SqlCommand c = new SqlCommand();
c.CommandText = “insert into SomeTable (DateCol) values (@DateVal)”;
c.Parameters.Add(”@DateVal”, SqlDbType.DateTime).Value = txtDate.Text;
c.ExecuteNonQuery();

It appears that now we are in good shape, right?  Actually — no! There is still an implicit conversion happening, because we are still passing a string value — the txtDate.Text property — to the parameter, not a true DateTime!

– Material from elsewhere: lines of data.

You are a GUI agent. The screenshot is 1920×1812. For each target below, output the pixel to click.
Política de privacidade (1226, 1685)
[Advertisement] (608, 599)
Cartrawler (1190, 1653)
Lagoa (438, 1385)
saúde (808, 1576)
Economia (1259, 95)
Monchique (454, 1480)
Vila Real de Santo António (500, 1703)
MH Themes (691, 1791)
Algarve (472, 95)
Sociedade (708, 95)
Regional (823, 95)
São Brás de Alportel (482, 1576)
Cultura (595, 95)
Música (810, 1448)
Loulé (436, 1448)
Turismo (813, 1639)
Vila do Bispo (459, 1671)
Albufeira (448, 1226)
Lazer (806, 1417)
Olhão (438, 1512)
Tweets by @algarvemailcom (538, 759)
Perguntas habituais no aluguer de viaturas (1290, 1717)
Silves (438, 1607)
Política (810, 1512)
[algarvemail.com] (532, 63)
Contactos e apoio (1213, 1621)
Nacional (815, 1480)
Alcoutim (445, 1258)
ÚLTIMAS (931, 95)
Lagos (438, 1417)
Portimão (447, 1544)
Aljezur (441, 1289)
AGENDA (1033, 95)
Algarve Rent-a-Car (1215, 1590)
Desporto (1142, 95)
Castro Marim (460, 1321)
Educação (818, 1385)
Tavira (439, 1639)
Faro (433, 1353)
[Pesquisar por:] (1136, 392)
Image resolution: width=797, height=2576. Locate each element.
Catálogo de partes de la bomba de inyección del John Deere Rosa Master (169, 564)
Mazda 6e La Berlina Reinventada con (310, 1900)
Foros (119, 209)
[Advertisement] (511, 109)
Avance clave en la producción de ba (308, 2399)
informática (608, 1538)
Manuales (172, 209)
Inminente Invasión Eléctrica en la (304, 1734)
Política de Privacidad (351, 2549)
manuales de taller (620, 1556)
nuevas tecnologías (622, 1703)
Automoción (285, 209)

Let’s try one more time.  How can we avoid these implicit conversions?  The answer that question is always the same: Convert explicitly!  Your client application is fully capable of handling the parsing, validation, and conversion of that string to a true DateTime value, so go ahead and do it:

DateTime dateval = DateTime.Parse(txtDate.Text); // plus more code to validate, of course

SqlCommand c = new SqlCommand();
c.CommandText = “insert into SomeTable (DateCol) values (@DateVal)”;
c.Parameters.Add(”@DateVal”, SqlDbType.DateTime).Value = dateval;
c.ExecuteNonQuery();

Now we are in business!  Before we even create the SqlCommand object, we have a true DateTime value that we are ready to pass along to SQL Server.  Our SQL code doesn’t need to worry about formatting, parsing, converting, or anything — it is being passed a completely valid piece of data with the correct type.   In short, we can now be sure that whatever value we came up with for the date in our client code is exactly the value that will be stored in our database.  That’s the idea, right?

So, please, don’t rely on your database code to validate your input.    Don’t just pass along generic string data and “hope” that at the end of the day the database can “handle it”.  Eliminate the chance of anything going wrong and write your code to explicitly cast and convert and validate any and all input before the database even comes into the picture.